С грамматич. стороны выражение «Не лѣпо ли ны... трудныхъ повѣстій» трактуется комментаторами по-разному. Так, напр., Вяземский, Вс. Миллер, В. Ф. Ржига, Мещерский и др. понимают словосочетание «трудныхъ повѣстій» как род. пад., находящееся в зависимости от

123

слов «старыми словесы», а глагол «начяти», считают, не имел доп. или подразумевал при себе доп. «пѣсню». Мещерский, полагая, что слово «пѣснь» было пропущено в С., ввел его в реконструир. им тест С. (Слово — 1985. С. 22). Потебня, Е. Огоновский, С. П. Обнорский, А. С. Орлов и др. считают (и это толкование общепринято), что выражение «трудныхъ повѣстій» является доп. к глаголу «начяти».

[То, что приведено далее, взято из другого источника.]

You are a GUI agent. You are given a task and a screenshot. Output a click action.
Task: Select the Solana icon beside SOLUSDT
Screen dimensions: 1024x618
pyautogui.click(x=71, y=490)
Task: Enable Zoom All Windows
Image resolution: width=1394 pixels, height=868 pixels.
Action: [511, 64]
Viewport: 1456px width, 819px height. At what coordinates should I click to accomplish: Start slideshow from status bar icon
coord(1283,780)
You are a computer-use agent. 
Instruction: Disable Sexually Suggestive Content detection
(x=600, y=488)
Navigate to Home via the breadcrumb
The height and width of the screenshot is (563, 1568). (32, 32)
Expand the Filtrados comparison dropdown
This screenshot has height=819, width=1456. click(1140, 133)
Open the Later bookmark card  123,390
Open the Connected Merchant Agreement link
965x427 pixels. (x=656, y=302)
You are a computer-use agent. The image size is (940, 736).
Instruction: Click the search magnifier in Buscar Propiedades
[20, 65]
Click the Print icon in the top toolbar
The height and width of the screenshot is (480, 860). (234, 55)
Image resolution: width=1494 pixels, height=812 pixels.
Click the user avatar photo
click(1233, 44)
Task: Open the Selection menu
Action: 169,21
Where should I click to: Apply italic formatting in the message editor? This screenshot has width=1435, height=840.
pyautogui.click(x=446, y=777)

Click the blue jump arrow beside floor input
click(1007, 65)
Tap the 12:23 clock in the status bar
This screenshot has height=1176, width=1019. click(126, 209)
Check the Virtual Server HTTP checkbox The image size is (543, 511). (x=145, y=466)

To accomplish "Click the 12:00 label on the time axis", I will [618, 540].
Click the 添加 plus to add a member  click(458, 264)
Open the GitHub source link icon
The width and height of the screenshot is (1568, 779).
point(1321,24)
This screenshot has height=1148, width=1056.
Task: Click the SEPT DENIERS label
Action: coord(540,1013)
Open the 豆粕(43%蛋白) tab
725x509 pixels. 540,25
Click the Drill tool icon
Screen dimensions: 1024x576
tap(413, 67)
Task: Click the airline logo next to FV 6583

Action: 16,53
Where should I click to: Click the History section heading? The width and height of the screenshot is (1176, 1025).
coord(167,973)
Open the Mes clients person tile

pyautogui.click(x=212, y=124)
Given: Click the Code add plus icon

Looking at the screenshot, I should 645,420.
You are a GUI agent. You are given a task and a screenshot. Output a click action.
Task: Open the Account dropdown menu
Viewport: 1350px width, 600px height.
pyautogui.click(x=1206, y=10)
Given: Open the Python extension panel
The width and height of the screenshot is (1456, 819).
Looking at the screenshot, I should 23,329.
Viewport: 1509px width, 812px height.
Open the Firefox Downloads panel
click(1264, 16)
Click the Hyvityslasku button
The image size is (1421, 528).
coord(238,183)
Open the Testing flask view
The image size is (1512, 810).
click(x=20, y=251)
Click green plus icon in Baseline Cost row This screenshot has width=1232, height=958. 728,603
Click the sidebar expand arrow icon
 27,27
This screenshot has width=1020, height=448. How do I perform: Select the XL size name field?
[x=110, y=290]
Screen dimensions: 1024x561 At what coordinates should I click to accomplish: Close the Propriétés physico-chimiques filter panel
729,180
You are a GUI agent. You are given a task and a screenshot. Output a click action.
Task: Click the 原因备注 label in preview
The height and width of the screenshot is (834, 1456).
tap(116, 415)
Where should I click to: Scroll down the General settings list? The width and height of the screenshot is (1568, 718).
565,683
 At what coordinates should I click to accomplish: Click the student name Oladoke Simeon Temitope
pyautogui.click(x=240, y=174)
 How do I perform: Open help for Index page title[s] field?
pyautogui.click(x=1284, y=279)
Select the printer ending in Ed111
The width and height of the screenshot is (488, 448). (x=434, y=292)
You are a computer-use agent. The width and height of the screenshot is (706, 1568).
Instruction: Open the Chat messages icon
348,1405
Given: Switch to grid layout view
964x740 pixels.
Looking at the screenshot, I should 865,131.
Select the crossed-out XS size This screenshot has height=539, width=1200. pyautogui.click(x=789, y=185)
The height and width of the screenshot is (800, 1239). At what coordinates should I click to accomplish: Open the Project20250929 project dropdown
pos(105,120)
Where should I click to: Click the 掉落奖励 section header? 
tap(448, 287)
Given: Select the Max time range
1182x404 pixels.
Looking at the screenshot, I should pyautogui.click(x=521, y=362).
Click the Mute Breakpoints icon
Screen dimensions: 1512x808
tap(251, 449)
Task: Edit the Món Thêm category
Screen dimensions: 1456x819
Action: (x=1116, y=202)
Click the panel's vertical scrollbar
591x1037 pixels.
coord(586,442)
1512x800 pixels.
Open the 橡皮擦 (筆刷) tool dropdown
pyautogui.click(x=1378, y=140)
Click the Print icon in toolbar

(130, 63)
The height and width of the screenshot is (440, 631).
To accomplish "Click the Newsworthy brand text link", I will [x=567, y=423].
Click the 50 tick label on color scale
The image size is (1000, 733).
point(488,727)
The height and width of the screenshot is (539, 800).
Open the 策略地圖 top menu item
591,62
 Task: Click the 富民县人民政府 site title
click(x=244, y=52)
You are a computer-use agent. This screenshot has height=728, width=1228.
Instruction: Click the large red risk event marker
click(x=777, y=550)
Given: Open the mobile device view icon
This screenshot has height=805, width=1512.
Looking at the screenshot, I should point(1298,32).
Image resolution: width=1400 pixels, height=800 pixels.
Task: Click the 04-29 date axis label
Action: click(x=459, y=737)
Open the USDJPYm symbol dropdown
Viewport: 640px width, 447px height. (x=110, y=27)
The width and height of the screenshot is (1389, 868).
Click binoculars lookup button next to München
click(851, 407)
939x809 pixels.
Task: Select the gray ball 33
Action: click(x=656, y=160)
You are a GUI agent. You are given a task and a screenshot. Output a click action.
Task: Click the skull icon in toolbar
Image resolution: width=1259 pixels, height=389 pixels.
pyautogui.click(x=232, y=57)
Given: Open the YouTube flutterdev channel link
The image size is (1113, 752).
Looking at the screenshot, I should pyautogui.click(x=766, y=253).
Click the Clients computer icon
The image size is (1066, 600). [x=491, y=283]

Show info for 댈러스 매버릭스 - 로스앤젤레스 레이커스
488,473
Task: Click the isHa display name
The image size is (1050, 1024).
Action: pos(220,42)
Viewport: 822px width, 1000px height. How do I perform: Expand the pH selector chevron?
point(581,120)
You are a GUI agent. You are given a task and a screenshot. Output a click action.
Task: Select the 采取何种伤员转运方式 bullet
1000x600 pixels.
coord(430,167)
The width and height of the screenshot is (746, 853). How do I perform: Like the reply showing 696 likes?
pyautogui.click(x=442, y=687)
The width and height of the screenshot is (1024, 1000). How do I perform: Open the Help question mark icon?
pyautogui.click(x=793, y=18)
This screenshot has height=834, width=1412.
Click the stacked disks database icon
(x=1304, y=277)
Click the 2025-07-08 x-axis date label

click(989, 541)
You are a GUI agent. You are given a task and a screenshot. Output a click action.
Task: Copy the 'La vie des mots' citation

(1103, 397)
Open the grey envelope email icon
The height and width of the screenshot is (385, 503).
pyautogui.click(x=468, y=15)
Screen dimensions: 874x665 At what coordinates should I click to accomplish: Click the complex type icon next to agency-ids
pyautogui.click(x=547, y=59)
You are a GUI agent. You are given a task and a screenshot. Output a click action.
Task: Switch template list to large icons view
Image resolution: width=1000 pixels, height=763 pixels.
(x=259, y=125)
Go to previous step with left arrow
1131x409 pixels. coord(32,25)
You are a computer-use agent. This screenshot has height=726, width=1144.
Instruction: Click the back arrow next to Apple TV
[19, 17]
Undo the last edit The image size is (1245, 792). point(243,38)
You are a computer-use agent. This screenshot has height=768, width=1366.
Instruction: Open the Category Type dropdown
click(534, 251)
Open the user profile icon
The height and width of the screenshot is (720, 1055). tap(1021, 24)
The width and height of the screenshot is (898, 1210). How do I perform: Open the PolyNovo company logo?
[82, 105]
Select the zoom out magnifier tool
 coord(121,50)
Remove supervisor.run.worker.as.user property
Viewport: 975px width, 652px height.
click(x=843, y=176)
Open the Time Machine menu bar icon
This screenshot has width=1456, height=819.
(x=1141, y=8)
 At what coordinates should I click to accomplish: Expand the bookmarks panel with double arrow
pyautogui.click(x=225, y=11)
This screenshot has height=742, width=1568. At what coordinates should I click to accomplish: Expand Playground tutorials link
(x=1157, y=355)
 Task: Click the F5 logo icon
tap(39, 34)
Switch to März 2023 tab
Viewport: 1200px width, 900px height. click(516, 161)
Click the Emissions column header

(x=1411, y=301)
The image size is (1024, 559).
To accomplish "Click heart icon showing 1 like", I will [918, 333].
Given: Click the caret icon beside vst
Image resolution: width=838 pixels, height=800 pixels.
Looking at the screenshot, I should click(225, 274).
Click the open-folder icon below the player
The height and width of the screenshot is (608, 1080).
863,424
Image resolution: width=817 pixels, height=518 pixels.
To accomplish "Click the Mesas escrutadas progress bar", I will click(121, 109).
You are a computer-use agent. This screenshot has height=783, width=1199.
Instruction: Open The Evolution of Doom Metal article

Лит.: Шишков. Слово. С. 82—83; Пожарский. Слово. С. 29—30; Грамматин. Слово. С. 35, 90; Дубенский. Слово. С. 4; Вельтман. Слово — 1866. С. 32; Вяземский. Замечания. С. 6—7; Огоновский. Слово. С. 2—3; Бицын. Слово. С. 776, 779; Потебня. Слово. С. 6—7; Ржига В. Композиция «Слова о полку Игореве» // Slavia. Praha, 1925. Roč. 4. Seš. 1. S. 45, 46, 49; Перетц. Слово. С. 134; Обнорский. Очерки. С. 165; Орлов. Слово. С. 78; Еремин. И. П. «Слово о полку Игореве» как памятник политического красноречия Киевской Руси // Слово. Сб. — 1950. С. 93—95; Назаревский А. А. О жанровой природе «Слова о полку Игореве» // Наукові зап. Київск. держ. ун-ту. Київ, 1955. Т. 14, вип. 1. Зб. філол. ф-ту. № 7. С. 113—144; Стеллецкий — 1965. С. 121—122; Лихачев Д. С. 1) «Слово о полку Игореве» и процесс жанрообразования XI—XIII вв. // ТОДРЛ. 1972. Т. 27. С. 72—75; 2) «Слово» и культура. С. 16—20; Сулейменов О. Аз и Я. Алма-Ата, 1975. С. 64; Козырев В. А. Словарный состав «Слова о полку Игореве» и лексика современных русских народных говоров // ТОДРЛ. 1976. Т. 31. С. 94; Кусков В. В. Связь поэтической образности «Слова о полку Игореве» с памятниками церковной и дидактической письменности XI—XII вв. // Слово. Сб. — 1978. С. 73—75; Салмина М. А. Из комментария к «Слову о полку Игореве» // ТОДРЛ. 1981. Т. 36. С. 230; Рыбаков Б. А. Петр Бориславич: Поиск автора «Слова о полку Игореве». М., 1991. С. 23—26.